Among the entries, find each line that includes the string "agent" and list it.

- _Data shown_:
■ ■ ■ ■

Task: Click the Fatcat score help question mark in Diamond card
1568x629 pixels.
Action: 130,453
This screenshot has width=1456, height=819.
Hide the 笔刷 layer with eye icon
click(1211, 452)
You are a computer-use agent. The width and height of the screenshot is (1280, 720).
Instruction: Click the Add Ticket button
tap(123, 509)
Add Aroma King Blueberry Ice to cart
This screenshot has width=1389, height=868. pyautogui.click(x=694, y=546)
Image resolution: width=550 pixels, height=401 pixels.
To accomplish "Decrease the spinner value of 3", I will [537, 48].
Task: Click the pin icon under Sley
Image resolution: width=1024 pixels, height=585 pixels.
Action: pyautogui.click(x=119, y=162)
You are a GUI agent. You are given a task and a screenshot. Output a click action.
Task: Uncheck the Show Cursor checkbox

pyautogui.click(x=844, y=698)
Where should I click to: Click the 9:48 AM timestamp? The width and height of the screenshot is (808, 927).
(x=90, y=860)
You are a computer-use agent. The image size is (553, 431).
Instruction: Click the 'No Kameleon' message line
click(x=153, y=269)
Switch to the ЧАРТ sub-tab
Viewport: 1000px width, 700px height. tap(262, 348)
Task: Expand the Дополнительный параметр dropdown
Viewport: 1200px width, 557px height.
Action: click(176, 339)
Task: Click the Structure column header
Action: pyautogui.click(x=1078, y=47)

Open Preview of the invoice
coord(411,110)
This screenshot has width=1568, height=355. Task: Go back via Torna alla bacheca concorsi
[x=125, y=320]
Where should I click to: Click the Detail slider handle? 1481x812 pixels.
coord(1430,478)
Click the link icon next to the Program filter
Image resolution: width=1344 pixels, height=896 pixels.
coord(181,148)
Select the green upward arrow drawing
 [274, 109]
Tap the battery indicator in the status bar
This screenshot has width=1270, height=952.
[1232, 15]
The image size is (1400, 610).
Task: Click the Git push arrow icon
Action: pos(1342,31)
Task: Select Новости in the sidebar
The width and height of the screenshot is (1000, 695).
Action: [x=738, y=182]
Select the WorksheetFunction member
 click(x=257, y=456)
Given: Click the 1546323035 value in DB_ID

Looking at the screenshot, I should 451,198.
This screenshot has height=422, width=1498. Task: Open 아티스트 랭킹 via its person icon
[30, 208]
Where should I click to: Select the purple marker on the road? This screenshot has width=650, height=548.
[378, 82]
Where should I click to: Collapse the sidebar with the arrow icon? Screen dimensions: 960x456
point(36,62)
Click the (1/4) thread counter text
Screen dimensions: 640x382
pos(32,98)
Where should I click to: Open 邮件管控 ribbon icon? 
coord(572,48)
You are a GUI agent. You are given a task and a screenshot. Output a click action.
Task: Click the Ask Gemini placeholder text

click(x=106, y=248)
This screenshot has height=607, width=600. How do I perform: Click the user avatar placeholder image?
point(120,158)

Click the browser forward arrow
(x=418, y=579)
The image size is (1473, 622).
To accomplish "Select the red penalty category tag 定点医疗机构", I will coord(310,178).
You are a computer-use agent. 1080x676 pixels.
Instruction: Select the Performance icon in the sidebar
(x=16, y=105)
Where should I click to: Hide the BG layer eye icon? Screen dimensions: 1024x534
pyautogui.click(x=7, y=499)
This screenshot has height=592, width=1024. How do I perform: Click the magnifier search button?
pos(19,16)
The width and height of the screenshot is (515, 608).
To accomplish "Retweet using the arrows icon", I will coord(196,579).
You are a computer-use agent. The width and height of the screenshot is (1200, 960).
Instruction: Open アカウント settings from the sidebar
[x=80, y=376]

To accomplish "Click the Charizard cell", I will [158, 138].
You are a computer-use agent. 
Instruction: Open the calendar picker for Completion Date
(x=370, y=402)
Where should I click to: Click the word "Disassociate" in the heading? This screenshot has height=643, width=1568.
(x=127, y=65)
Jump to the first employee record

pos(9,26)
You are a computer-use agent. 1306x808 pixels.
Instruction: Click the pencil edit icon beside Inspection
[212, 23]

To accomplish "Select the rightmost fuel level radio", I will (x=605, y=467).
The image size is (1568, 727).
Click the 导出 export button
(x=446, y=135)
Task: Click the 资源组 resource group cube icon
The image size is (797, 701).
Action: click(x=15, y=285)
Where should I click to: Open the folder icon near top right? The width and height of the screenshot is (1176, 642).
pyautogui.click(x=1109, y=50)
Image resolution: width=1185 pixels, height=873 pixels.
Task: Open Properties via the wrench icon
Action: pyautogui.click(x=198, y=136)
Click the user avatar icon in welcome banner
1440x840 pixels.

■ ■ ■ ■

- _Response below_:
You are a computer-use agent. The width and height of the screenshot is (1280, 720).
You are a GUI agent. You are given a task and a screenshot. Output a click action.
You are a computer-use agent. The image size is (553, 431).
You are a GUI agent. You are given a task and a screenshot. Output a click action.
You are a computer-use agent. 1080x676 pixels.
You are a computer-use agent. The width and height of the screenshot is (1200, 960).
You are a computer-use agent. 
You are a computer-use agent. 1306x808 pixels.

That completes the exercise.